Figuring out what sort of developer you are
There are so many different applications for software development, and the list is growing by the day. If you have yet to decide what software you are going to write then you need to first figure out if you’re going to be developing an application or getting involved with systems development. If you are aiming towards application development then you might be creating a piece of software designed to satisfy an end user, perhaps a mobile phone app, blogging software or maybe the next hit video game. On the other hand, if you’re focusing on systems development, then expect to be involved with data security, working with operating systems or advanced networks.
Learning to code
Learning to code is a great skill to put in your locker regardless of your career trajectory, but if you are getting involved in software development, then it’s clearly essential.

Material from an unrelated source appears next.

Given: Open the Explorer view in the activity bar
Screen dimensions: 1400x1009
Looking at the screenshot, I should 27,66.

There are plenty of languages that you can turn to depending on the type of project you are working on, and these can be learned in classes (both on campus and online). There are enough resources now that you could arguably teach yourself with enough dedication and commitment.

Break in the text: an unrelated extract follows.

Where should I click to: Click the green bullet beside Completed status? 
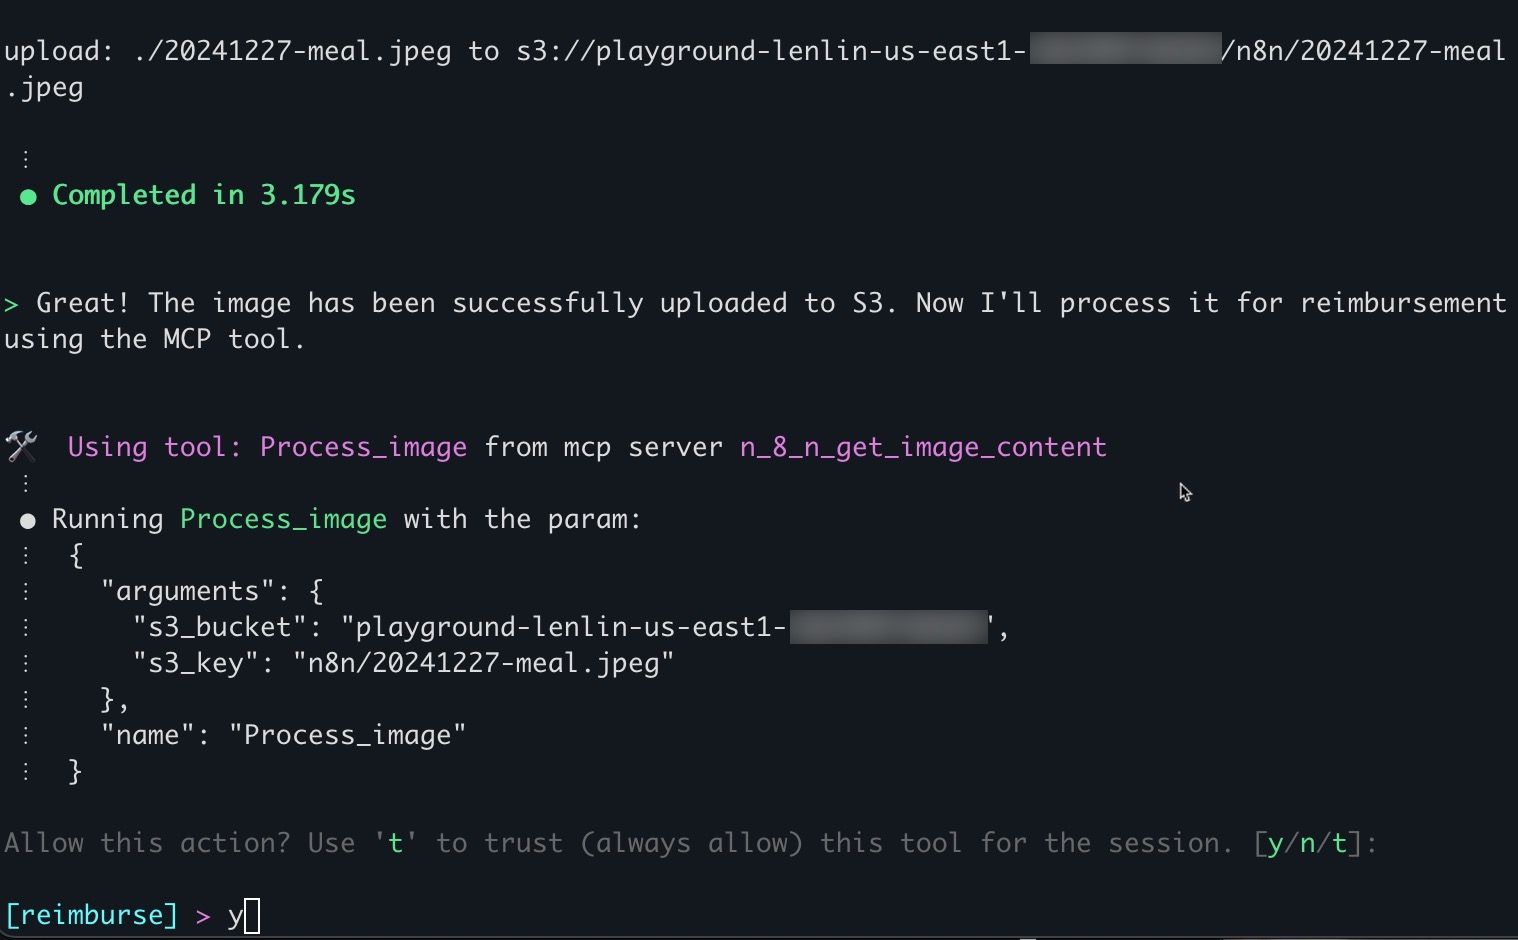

A key secret is knowing which languages are useful for which project:
- C – A legendary workhorse of a language, still used regularly on many simple development projects and the basis for many of the C hybrids in this list
- C++ – The world’s most popular programing language; this is the one to learn if you want to be in demand as it’s used for everything from popular software development to video game creation. Reading this on Chrome or Firefox? Both were developed in C ++
- Java – Another popular language, this is also used in much the same way as C ++
- C# – Developed to support Microsoft phone and web apps, this is an easy to pick up language
- Objective-C – A hybrid of C language, this was developed by Apple to support app development
- Python – A web development language with a reputation as being one of the easiest to learn
- PHP – A core web development language, essential for web apps and websites
Once you have all the requisite skills under your hat, it’s time to put a plan in place for that first piece of software:
1. Ask for help and support
Most languages will have an existing user base that you can tap into for help and support; don’t be afraid to ask questions and get help when the going gets tough. There are also plenty of professional experts out there, such as digivante.com, with a wealth of experience in auditing, testing and deploying complex software systems.
2. Practice daily
Practice makes perfect. Just like learning a musical instrument, learning to code should be practiced regularly. There’s nothing better than hands-on experience to get your skills leveled-up.

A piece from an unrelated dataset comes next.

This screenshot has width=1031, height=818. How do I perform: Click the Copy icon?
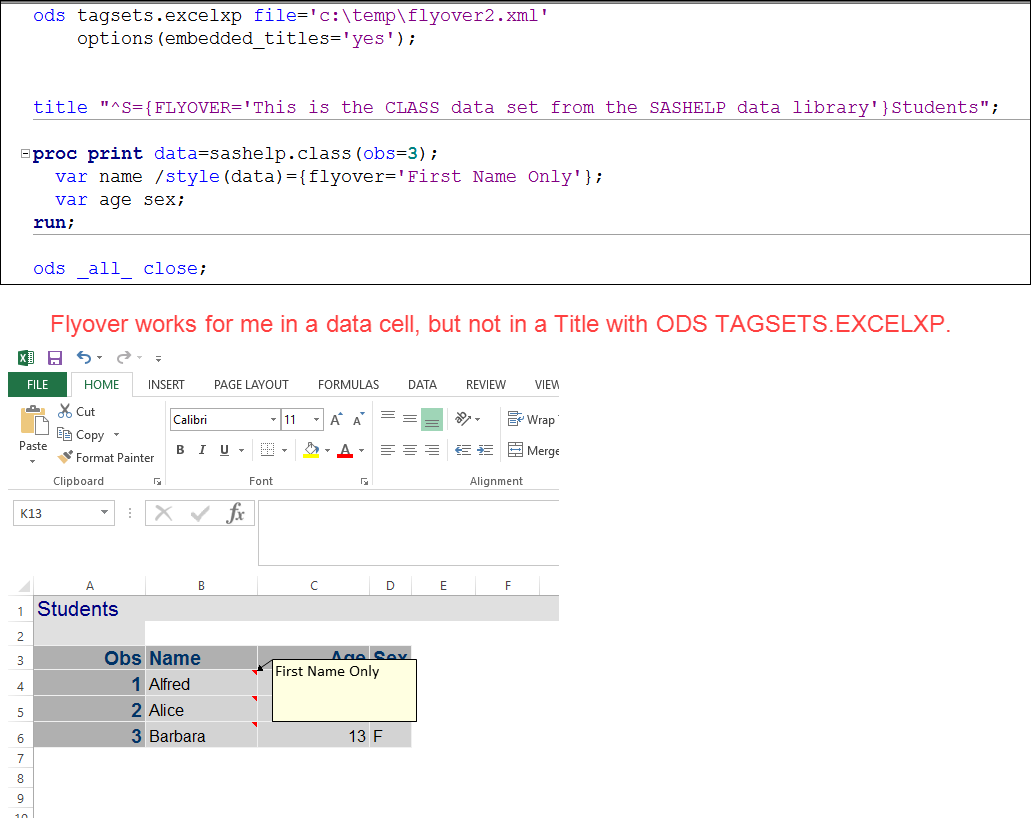[x=63, y=434]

3. Brainstorm ideas and write a plan
Take the time to brainstorm and write down your ideas. Think about what would make your life easier, or perhaps explore existing software and think about how you could do it better or faster or more efficiency. There’s nothing new under the sun, they say, but once you’ve got the idea, create a detailed document to help you plan the structure and the overall project to really start making it your own.
4. Build a prototype
Just like in a physical engineering project, you should build a prototype as proof of concept. Generally the prototype is a simple bit of software that allows you and your team to see exactly how the finished article might work and is an opportunity to explore additional functionality or test new ideas
5. Test, test, test!
Arguably the most important part of the software creation process is the testing phase. After all your hard work, you have to try and break it. Nobody wants to release a bug-ridden mess that serves only to frustrate users with poor UI or overly complex functionality. This is a critical phase where you must iron out all the ghosts in the machine, so employ colleagues, friends, and family to use your software until you’re confident that you can deploy your first piece of software as a robust masterpiece.